Yedi aydır Gaziantep H Tipi Kapalı Cezaevinde tutuklu bulunan edebiyat öğretmeni Serdin Cengiz, bir bardak suyu taşıyamayacak kadar sağlık durumunun kötü olduğunu anlatan bir mektup yazdı.
Cengiz, davasının görüldüğü Muş 2. Ağır Ceza Mahkemesine sunmak üzere geçen hafta yazdığı mektubunda “Bir süre önce geçirmiş olduğum kaza sonucunda diz kapağımda beş parçalı kırık oluştu. Ayağımdan iki ameliyat geçirdim. Bu ameliyatlarda ayağıma birçok vida ve platinler (12) yerleştirildi. Ayağımın üzerine halen basamıyorum ve dizimi kullanamıyorum. Evde yatar vaziyette iken tutuklandım. Bu şekilde tutuklanmam nedeniyle içeride birçok sıkıntıya maruz kaldım.” dedi.

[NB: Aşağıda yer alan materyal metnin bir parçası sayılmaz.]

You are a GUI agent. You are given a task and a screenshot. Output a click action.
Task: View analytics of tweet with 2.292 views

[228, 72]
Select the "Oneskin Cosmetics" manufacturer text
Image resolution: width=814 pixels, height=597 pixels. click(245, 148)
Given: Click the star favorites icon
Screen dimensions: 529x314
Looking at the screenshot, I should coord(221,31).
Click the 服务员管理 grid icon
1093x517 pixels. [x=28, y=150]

KASLARI ERİDİ DAMARLARI DARALDI
Tedavilerinin cezaevinde büyük bir sekteye uğradığını söyleyen Cengiz, fizik tedaviden mahrum kaldığı için kaslarının eridiğini, kılcal damarlarının daraldığını ve yürüyememe durumuyla karşı karşıya kaldığı ifade etti.

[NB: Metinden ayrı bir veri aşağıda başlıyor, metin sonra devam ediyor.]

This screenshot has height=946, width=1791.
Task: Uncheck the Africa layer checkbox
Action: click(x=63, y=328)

Cezaevi şartlarında tekrar ortaya çıkan bel fıtığı rahatsızlığı ile de mücadele ettiğini ve tüm ihtiyaçlarının koğuş arkadaşları tarafından görüldüğünü belirten Cengiz şöyle devam etti:
“Geçtiğimiz ay beyin cerrahi polikliniğinde muayene oldum. MR çektirdim. Dört tane fıtık olduğu ifade edildi. Yedi aydır içerideki arkadaşlarımın yardımıyla hayatımı idame ettirdim. Halen onlara bağımlı durumdayım. Çünkü çift bastonla yürümem sebebiyle bir bardak suyu bile taşıyamayacak durumdayım. İnanın bazen kendi sıkıntılarımı unutup onlara yaşattığım sıkıntıları için üzülmekteyim. Takdir edersiniz ki, bir insan hiç tanımadığı bir insanın sıkıntısını kaç ay çeker veya çekebilir.”
ŞULE CENGİZ: EŞİMİ NASIL BİR DOKTORA GÖTÜRÜYORLAR BİLMİYORUM
Görüş günlerinde eşinin yanlarına tekerlekli sandalye ile geldiğini belirten Serdin Cengiz’in eşi Şule Cengiz de “Yürüteçle hareket etmesinin çok zor olması nedeniyle koltuk değneği talep ettik. Şu anda onları kullanıyor. Eşimi nasıl bir doktora götürüyorlar bilmiyorum. Doktor ayağındaki alçı için bu kaynamış demiş. Ama basamıyor, yürüyemiyor. Tekrardan tedavi olması lazım” dedi.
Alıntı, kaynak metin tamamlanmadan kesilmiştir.